IVERIC bio, Inc. is committed to developing safe and effective therapies for patients with retinal diseases with significant unmet medical needs.
We believe that the most effective way of achieving this goal is through establishing the benefit/risk profile of our drug product candidates through adequate and well-controlled clinical trials, followed by regulatory approval and commercialization. Patients in need of an investigational product that has not yet been approved are therefore encouraged to participate in one of our clinical trials.

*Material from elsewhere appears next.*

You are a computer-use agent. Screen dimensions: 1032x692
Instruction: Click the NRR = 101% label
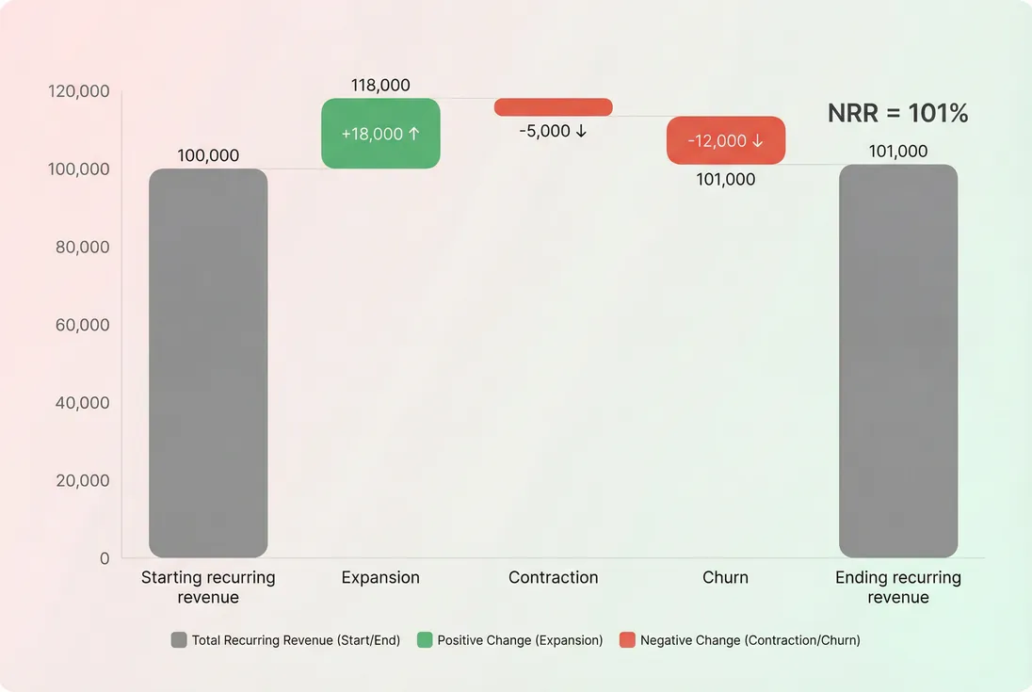897,112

Expanded access refers to the use, outside of a clinical trial, of an investigational drug that is intended to diagnose, prevent or treat a serious condition or immediately life-threatening disease and for which no alternative treatments are available. Expanded access use is usually requested by physicians on behalf of their patients for whom participating in a clinical trial is difficult or impracticable. IVERIC bio understands the need for expanded access and having an established program for these kinds of requests.
At this time, IVERIC bio believes that participation in one of our clinical trials is the most appropriate way to access our investigational drugs. If you wish to seek expanded access to one of our drugs, please have your physician contact us with a formal request at firstname.lastname@example.org. We anticipate acknowledging receipt of requests sent to this email within five business days.
In evaluating expanded access requests, IVERIC bio generally will consider the following factors:
- The seriousness of the disease for which expanded access is requested and the availability of alternative treatment options, such as approved products, if any, or other products that are recruiting patients for clinical trials
- The evidence of the potential benefit to the patient versus the potential risks to the patient, based on the available safety and efficacy information at the time
- The ability for us and our manufacturers to provide the product on a fair and timely manner to the patient and for our other ongoing programs
- Whether granting expanded access would potentially compromise the scientific validity of our development programs, or interfere with or delay current clinical trials or regulatory filings for the drug
Please keep in mind that, in accordance with law, we have the discretion to grant or deny a request for expanded access. Also, even if we grant expanded access for a particular instance, expanded access use will be subject to FDA review and approval.
Policy updated April 2020. In line with the 21st Century Cures Act, IVERIC bio may revise this policy at any time.